Les investisseurs fortunés injectent des milliards dans des stratégies complexes qui promettent une chose paradoxale : générer des pertes même si leurs portefeuilles progressent.
Les investisseurs fortunés injectent des milliards dans des stratégies complexes qui promettent une chose paradoxale : générer des pertes même si leurs portefeuilles progressent.

Une augmentation de la demande pour une récupération sophistiquée des pertes fiscales (tax-loss harvesting) a drainé plus de 150 milliards de dollars vers une stratégie de Wall Street connue sous le nom de « long-short tax-aware », alors qu'un marché haussier prolongé émousse l'efficacité des méthodes traditionnelles. Ces fonds, qui utilisent l'effet de levier pour amplifier les gains et les pertes compensatoires d'impôts, représentent un changement majeur dans la gestion de patrimoine pour les particuliers fortunés.
Les coûts élevés, qui peuvent varier de 1,5 à 3 % par an, incluant les frais de gestion, de financement et d'emprunt, constituent un inconvénient majeur pour certains. Ce sentiment a été résumé par Michael Paulus, fondateur du gestionnaire de patrimoine PCM Encore, cité dans le Wall Street Journal. « Toutes choses égales par ailleurs, je préférerais probablement faire un chèque au gouvernement qu'à un hedge fund du Connecticut », a déclaré Paulus.
La croissance a été dominée par quelques firmes spécialisées. AQR Capital Management gère désormais près de 70 milliards de dollars dans ces stratégies, tandis que Quantinno Capital Management en détient plus de 48 milliards, selon une analyse de Tax Alpha Insider par Brent Sullivan. Les stratégies emploient généralement une structure 140-40, où un portefeuille de 10 millions de dollars est utilisé pour prendre 4 millions de dollars supplémentaires en positions longues et 4 millions de dollars en positions courtes, créant ainsi davantage de vecteurs pour récupérer des pertes fiscales.
Cette tendance est une réponse directe à l'« ossification » des portefeuilles d'indexation directe (direct indexing), une stratégie de 1 100 milliards de dollars qui ne parvient pas à générer suffisamment de pertes pour l'optimisation fiscale alors que les marchés atteignent constamment de nouveaux sommets. Bien que les nouvelles stratégies à effet de levier offrent une solution, elles introduisent des risques et des coûts plus élevés, et leur popularité croissante a déjà conduit des dépositaires comme Fidelity et Charles Schwab à limiter les nouveaux comptes, signalant potentiellement un futur examen réglementaire.

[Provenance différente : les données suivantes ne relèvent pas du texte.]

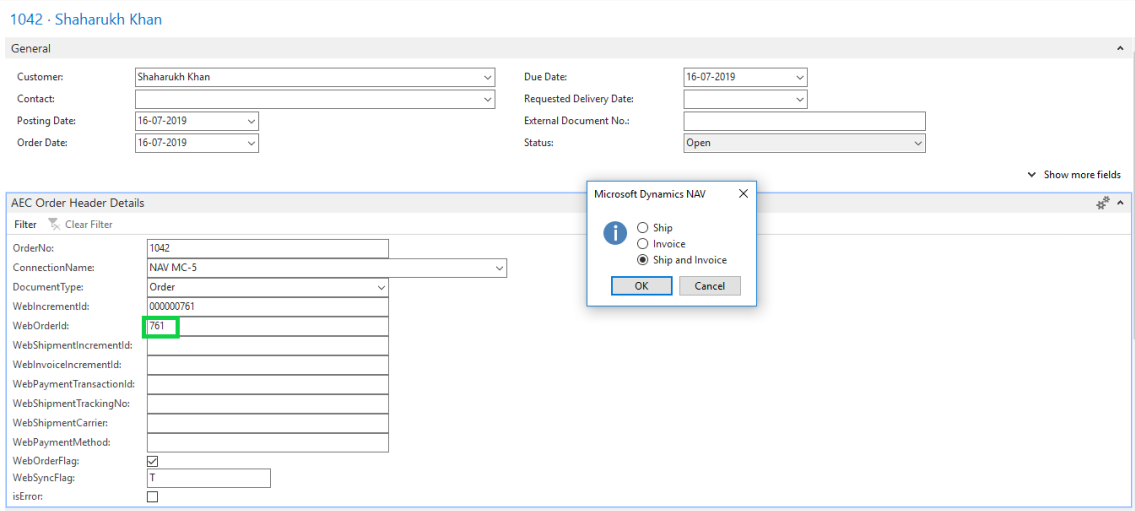Toggle the WebOrderFlag checkbox

[153, 461]
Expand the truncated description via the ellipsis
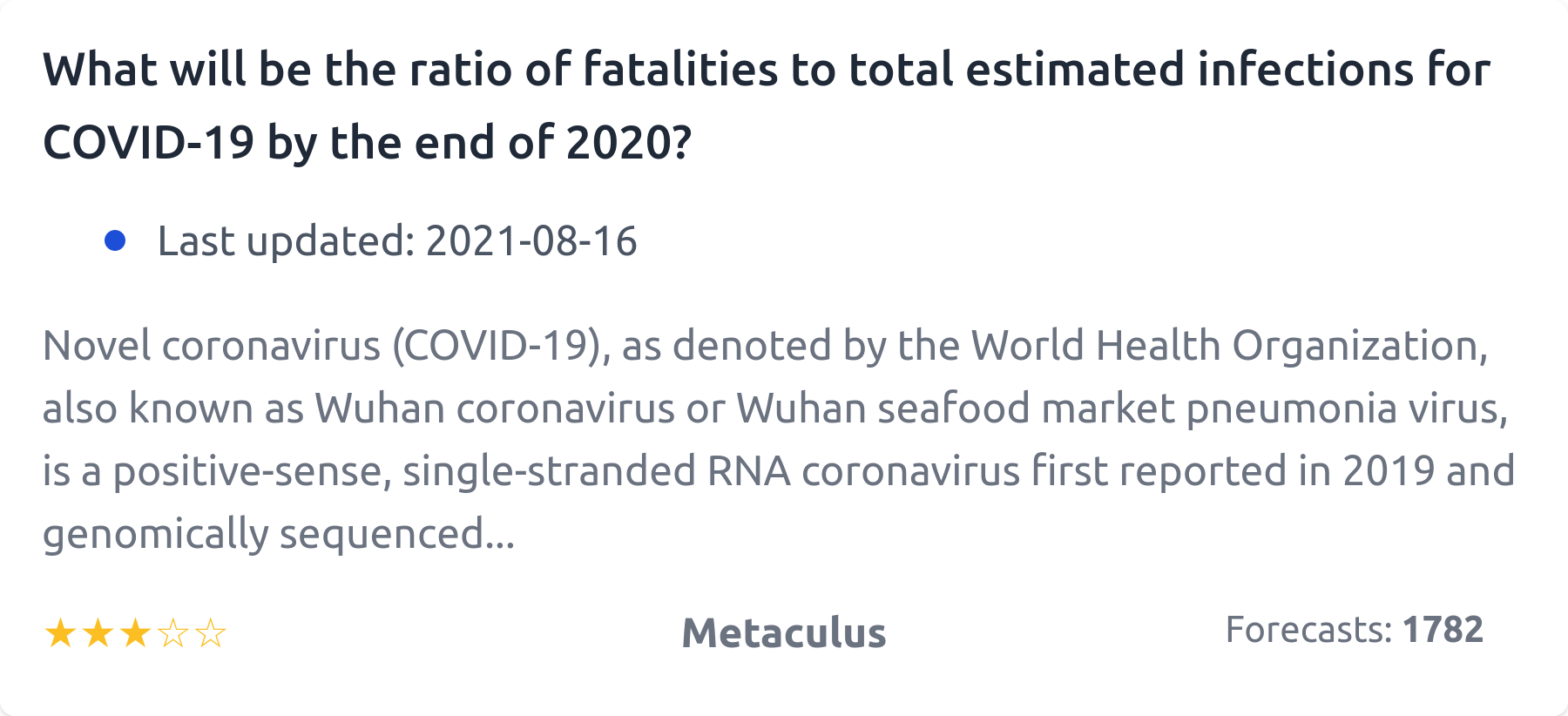This screenshot has width=1568, height=716. point(501,535)
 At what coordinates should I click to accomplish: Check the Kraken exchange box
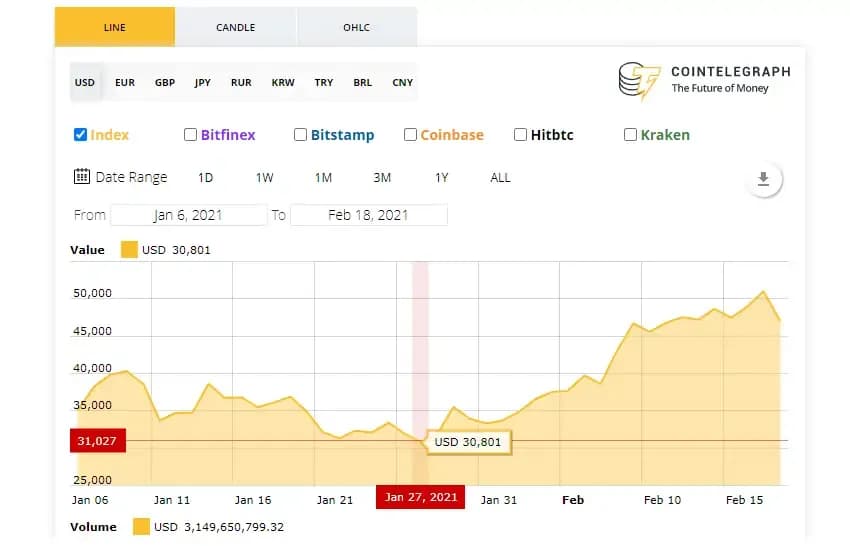(x=630, y=134)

Pendant des années, l'indexation directe a été une pierre angulaire de la gestion de patrimoine. La stratégie consiste à acheter un large panier d'actions individuelles pour répliquer un indice, tel que le S&P 500. Les gestionnaires peuvent ensuite vendre les actions individuelles perdantes pour « récolter » des pertes qui compensent les gains en capital ailleurs dans le portefeuille d'un client, tout en remplaçant l'action vendue par une action similaire pour maintenir le suivi du marché. Cependant, avec des marchés proches de leurs plus hauts historiques, beaucoup de ces portefeuilles ne contiennent plus assez de positions perdantes pour être efficaces. Jon Diorio, responsable des produits de patrimoine américain chez BlackRock, estime qu'environ la moitié de tous les portefeuilles d'indexation directe sont désormais « ossifiés » et ne génèrent plus de pertes fiscales significatives.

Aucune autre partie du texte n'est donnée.